Your assignment
Could you restate word for word each line from the top of the listing below through the line containing "You are a computer-use"? Keep the pictures out.

[Start of section]

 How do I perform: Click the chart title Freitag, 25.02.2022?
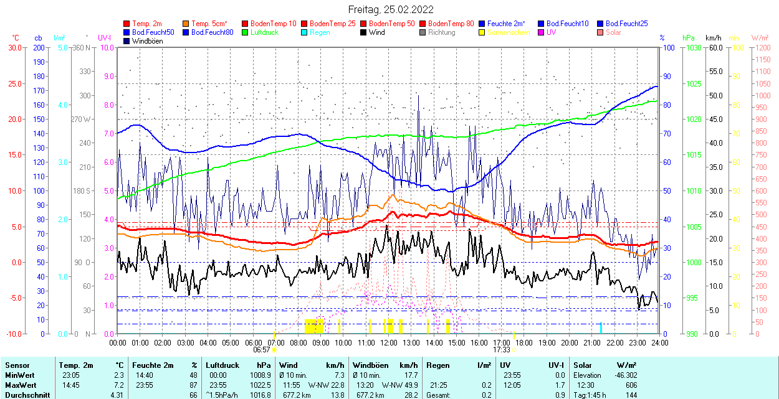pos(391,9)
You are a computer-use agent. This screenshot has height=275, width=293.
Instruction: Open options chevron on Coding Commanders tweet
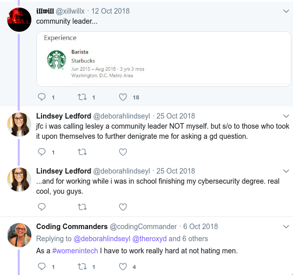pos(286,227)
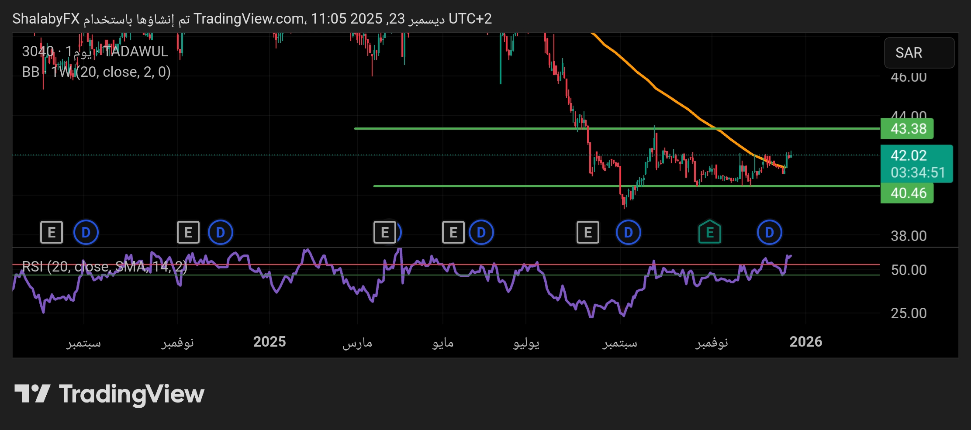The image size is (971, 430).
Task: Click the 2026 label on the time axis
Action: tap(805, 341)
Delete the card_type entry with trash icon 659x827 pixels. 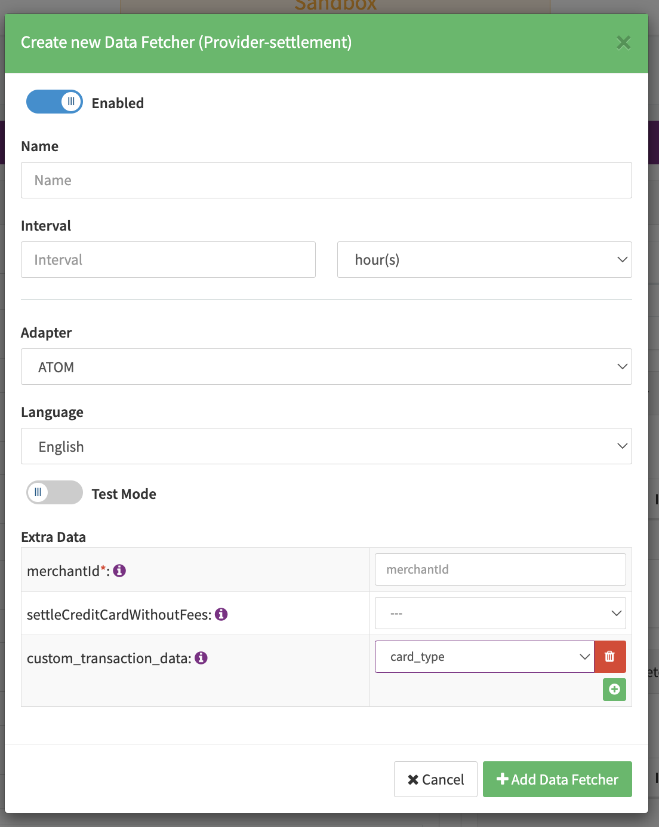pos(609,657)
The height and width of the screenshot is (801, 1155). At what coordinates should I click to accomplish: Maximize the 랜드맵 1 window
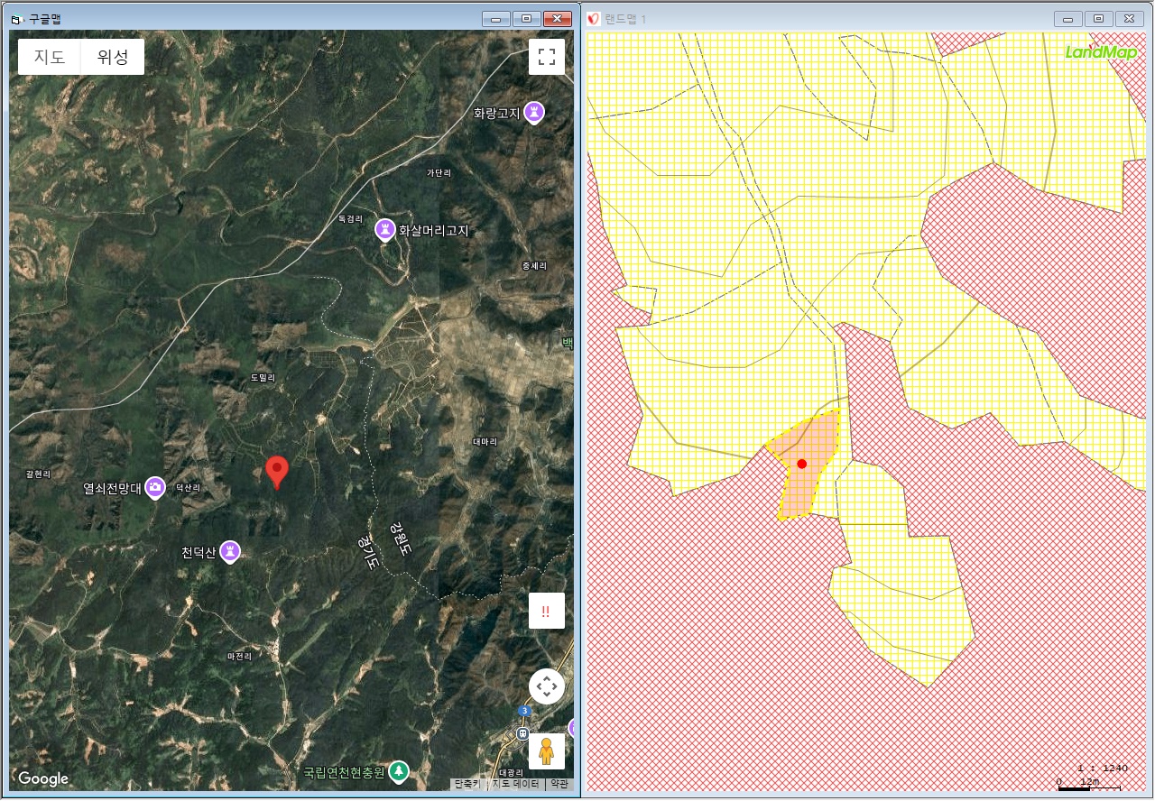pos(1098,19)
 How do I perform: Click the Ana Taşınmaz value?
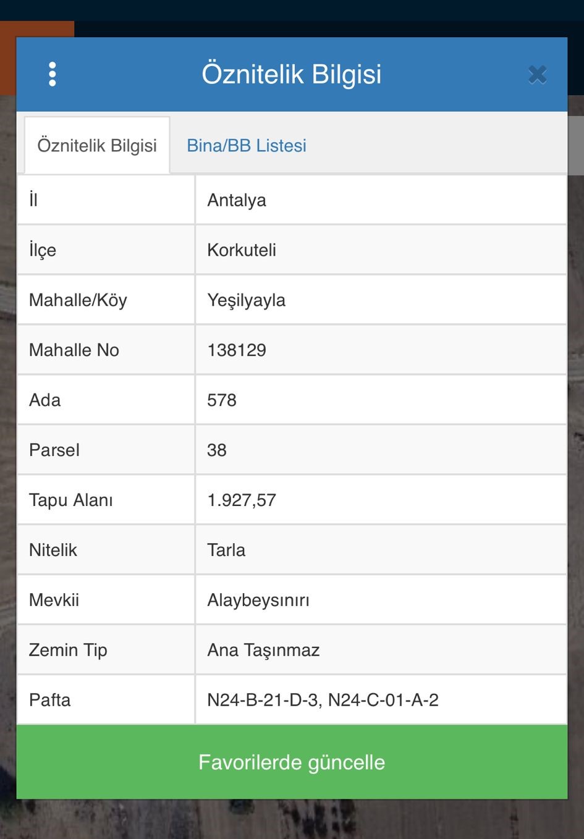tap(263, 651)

[End of section]

Answer to this problem
 How do I perform: Click the chart title Freitag, 25.02.2022?
pos(391,9)
You are a computer-use agent. This screenshot has height=275, width=293.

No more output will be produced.